New Diet Recommendations Aimed at Saving the Planet Urge Dramatic Changes in Americans’ Eating Habits

January 17, 2019, 11:22 AM UTC

If we’re going to feed 10 billion people on a warming planet, some of us—ahem, Americans and Canadians—have to cut back on meat, a landmark report released on Thursday says.

The Lancet medical journal and nonprofit EAT studied what healthy diets from sustainable food systems should look like. The current system has gotten so out of whack with the planet, the report says, that nearly 1 billion people are going hungry while 2 billion people are eating too much.

Specifically, those of us who are overfed need to cut back on red meat to help reduce the carbon emissions created by such food production, but people who are currently underfed should actually eat more beef and lamb. The report says people in North America eat more than six times the recommended amount of red meat, while people in South Asia eat half of what they should.

The report lays out global targets for what constitutes a healthy diet, based on an average intake of 2,500 calories a day. That includes about half an ounce of beef or lamb a day—the equivalent of a McDonald’s Quarter Pounder every eight days, the New York Times reports.

That recommendation has riled up some agriculture industry groups. While it agreed food waste should be reduced, the Animal Agriculture Alliance said cutting animal protein could “risk worsening malnutrition, increasing food waste, and distracting from the highest priorities for addressing greenhouse gas emissions.” In a statement the National Cattlemen’s Beef Association called beef “nourishing and sustainable.”

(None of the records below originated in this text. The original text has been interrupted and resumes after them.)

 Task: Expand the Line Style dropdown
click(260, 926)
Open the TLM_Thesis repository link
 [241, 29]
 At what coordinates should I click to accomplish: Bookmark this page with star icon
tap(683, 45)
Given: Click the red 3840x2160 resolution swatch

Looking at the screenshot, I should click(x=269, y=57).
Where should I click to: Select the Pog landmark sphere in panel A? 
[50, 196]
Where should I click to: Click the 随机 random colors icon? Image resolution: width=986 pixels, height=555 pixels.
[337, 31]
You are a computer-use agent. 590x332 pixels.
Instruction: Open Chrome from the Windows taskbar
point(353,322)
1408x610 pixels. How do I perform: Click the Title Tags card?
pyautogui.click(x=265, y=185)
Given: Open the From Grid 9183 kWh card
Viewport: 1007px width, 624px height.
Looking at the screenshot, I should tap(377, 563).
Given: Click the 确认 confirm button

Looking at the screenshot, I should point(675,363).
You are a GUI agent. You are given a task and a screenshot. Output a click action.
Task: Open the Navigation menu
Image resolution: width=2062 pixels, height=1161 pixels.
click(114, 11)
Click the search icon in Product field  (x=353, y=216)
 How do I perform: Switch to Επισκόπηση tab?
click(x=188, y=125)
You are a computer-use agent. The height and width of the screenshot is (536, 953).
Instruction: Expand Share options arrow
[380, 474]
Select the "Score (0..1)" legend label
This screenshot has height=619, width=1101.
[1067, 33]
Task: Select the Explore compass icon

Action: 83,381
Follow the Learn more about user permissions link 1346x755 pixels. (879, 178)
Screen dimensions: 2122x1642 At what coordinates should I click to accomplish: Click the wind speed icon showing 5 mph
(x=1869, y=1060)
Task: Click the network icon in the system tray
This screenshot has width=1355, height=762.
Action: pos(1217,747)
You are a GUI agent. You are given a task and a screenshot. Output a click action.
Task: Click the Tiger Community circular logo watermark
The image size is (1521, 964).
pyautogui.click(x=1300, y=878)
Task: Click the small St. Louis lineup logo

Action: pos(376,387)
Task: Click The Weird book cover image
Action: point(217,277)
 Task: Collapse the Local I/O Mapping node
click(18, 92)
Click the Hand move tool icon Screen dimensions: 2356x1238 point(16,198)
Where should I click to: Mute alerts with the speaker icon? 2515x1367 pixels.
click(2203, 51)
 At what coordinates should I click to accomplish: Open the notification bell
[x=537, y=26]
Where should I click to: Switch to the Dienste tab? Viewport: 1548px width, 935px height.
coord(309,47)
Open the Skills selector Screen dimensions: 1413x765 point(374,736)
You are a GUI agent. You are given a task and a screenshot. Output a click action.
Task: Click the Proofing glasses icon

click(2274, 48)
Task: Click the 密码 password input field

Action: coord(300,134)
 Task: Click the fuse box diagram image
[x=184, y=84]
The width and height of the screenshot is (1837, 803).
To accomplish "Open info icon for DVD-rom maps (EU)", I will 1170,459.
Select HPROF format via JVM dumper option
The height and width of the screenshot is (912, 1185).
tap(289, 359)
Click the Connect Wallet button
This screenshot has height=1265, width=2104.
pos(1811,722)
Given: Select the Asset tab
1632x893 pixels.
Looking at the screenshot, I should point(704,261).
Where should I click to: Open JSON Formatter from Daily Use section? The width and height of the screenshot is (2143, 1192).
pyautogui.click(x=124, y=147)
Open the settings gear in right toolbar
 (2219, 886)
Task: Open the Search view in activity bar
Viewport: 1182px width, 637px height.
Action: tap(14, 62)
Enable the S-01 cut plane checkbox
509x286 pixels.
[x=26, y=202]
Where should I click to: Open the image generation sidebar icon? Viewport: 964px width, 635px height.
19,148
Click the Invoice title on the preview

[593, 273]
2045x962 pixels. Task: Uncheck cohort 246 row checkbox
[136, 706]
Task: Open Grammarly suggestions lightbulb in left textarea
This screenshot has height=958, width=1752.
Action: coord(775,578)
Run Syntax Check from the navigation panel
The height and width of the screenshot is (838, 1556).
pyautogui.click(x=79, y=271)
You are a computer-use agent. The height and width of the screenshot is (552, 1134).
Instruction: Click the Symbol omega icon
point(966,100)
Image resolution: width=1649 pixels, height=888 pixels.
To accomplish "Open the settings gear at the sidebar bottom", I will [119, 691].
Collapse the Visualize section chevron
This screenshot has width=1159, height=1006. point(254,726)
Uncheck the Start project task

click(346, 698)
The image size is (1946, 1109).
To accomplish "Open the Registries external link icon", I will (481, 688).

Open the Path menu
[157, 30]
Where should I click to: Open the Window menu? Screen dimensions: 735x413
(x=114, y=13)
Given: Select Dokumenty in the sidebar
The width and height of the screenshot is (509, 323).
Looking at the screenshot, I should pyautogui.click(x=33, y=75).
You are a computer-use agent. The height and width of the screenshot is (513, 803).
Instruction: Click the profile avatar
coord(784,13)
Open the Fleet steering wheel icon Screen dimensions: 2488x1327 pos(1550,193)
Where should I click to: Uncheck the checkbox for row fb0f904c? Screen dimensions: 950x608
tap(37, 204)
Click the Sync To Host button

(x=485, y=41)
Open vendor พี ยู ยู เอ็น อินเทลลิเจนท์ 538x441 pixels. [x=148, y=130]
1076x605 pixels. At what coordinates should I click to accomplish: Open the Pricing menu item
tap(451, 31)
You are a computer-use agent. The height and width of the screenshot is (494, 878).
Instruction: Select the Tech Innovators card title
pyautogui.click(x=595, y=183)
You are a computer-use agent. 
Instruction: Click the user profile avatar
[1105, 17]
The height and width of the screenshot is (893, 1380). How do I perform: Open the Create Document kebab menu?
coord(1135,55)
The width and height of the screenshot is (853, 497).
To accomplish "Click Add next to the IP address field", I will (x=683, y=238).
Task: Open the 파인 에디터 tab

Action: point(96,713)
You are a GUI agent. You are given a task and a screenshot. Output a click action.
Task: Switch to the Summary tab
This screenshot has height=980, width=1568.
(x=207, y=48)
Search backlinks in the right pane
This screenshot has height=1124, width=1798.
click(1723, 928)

The report says individual consumer choices are not enough to avert “catastrophic damage to the planet,” and urged government to produce more “nutritious plant-based foods,” reduce food waste and improve access to nutritious food. “A diet that includes more plant-based foods and fewer animal source foods is healthy, sustainable, and good for both people and planet,” EAT said. “It is not a question of all or nothing, but rather small changes for a large and positive impact.”